The engine picks up the change immediately via Redis pub/sub — no restart needed.

Alternative: Environment Variables

You can also configure Telegram via environment variables and YAML files.

Add the bot token to .env:

TELEGRAM_ERIC_BOT_TOKEN=123456789:ABCdefGHIjklMNOpqrsTUVwxyz
TELEGRAM_FINN_BOT_TOKEN=987654321:ZYXwvuTSRqpoNMLkjihGFEdcba

Create agents/<agent-id>/telegram.yml:

bot_token: ${TELEGRAM_ERIC_BOT_TOKEN}

Then restart:

docker compose restart engine

Step 3: Set Up Allowlists

By default, Telegram bots are open to anyone who finds them. To restrict access:

  1. Go to Settings > Integrations > Telegram in the dashboard
  2. Under each agent, configure the Allowlist
  3. Add allowed users by Telegram user ID or username
  4. Or toggle Allow All if the bot should be publicly accessible

To find a user’s Telegram ID, have them message @userinfobot.

How Telegram Integration Works

Message Flow

  1. User sends a message to an agent’s Telegram bot
  2. The grammY long-polling loop picks it up
  3. Allowlist check — unauthorized users are silently ignored
  4. Typing indicator starts (the bot shows “typing…” in the chat)
  5. Message is routed to a ChatSessionManager session
  6. Agent processes the message in a full container with tools and memory
  7. Response is converted from markdown to Telegram HTML and sent back
  8. Long responses are automatically split into multiple messages

Typing Indicators

While an agent works, Telegram shows the “typing…” indicator. This is refreshed every few seconds (Telegram typing expires after ~5s), so the user always knows the agent is processing.

Message Formatting

Agent responses are converted from markdown to Telegram’s HTML format:

  • **bold** becomes <b>bold</b>
  • `code` becomes <code>code</code>
  • Code blocks become <pre> blocks with language tags
  • Links are preserved as <a> tags

If HTML parsing fails (edge cases in agent output), the bot falls back to plain text.

Hot Reload

The TelegramBridgeManager listens for Redis pub/sub events on telegram:config:changed:{agentId}. When you update an agent’s Telegram config in the dashboard:

  1. The API publishes a config change event
  2. The manager stops the old bot (if running)
  3. The manager starts a new bot with the updated config

No engine restart required.

Troubleshooting

Bot doesn’t respond

  • Verify the bot token is correct — send /token to BotFather to see active tokens
  • Check that the agent is enabled in the dashboard Telegram settings
  • Check engine logs: docker compose logs engine | grep -i telegram
  • Make sure the user is on the allowlist (or Allow All is on)

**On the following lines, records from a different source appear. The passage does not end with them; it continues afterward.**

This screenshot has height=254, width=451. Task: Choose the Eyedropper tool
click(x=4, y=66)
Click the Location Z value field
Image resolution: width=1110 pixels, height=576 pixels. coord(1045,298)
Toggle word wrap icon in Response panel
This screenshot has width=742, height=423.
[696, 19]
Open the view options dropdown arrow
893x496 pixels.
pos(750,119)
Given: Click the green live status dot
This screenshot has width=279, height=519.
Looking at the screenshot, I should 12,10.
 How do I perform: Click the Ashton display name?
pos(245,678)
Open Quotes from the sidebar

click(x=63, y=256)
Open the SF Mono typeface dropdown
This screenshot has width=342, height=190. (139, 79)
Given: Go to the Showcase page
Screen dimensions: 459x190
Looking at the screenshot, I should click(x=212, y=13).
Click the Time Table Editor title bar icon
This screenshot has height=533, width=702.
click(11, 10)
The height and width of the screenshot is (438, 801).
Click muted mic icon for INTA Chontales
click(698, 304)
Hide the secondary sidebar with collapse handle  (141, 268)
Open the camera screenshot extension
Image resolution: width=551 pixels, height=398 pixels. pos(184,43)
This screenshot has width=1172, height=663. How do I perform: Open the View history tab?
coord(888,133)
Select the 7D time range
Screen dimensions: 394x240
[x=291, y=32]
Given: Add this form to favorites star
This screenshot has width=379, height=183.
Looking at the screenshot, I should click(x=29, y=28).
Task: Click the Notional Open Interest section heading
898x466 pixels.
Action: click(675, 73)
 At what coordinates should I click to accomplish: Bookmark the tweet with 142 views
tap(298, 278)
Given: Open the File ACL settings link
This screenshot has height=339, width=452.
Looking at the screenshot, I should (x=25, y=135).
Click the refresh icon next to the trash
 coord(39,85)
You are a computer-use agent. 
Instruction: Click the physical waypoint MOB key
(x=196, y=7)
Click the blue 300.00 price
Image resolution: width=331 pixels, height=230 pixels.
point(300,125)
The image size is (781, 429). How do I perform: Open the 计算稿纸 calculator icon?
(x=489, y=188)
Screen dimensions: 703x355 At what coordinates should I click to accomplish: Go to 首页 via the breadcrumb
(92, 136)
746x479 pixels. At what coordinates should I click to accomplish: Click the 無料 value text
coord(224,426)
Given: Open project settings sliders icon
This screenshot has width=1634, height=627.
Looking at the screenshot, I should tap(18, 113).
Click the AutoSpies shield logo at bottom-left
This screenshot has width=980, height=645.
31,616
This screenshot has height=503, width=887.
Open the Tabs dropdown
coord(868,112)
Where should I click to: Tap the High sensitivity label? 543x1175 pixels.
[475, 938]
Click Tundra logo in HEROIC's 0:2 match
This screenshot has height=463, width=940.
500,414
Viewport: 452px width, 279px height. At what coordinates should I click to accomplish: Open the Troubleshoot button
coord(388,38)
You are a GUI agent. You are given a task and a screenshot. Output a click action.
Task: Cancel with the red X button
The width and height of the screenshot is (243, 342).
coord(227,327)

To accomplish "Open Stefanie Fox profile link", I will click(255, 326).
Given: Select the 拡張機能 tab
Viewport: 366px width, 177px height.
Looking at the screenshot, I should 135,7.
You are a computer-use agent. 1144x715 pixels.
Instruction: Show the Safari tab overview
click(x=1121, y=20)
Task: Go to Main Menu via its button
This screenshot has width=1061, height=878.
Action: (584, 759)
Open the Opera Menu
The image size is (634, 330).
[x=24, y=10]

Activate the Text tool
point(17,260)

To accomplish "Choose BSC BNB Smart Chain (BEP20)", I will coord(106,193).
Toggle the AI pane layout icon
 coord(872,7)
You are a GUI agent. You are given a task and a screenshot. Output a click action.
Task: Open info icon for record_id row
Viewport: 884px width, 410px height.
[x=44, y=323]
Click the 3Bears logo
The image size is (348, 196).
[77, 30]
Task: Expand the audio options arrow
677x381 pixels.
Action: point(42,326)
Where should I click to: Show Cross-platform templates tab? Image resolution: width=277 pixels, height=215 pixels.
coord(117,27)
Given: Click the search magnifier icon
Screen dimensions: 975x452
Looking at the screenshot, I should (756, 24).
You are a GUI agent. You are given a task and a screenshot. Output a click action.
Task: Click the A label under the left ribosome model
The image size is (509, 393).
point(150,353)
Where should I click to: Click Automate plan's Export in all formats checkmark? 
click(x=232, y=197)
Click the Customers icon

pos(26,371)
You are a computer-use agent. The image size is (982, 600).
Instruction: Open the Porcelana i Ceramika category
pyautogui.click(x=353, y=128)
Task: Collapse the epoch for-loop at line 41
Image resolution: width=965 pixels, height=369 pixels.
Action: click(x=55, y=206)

“Chat sessions not yet configured” error

  • The ChatSessionManager hasn’t been injected yet — this usually means the engine is still starting up. Wait a few seconds and try again.

Bot responds to some users but not others

  • Check the allowlist — only users matching an allowlist entry (by Telegram user ID or username) get a response. Others are silently ignored.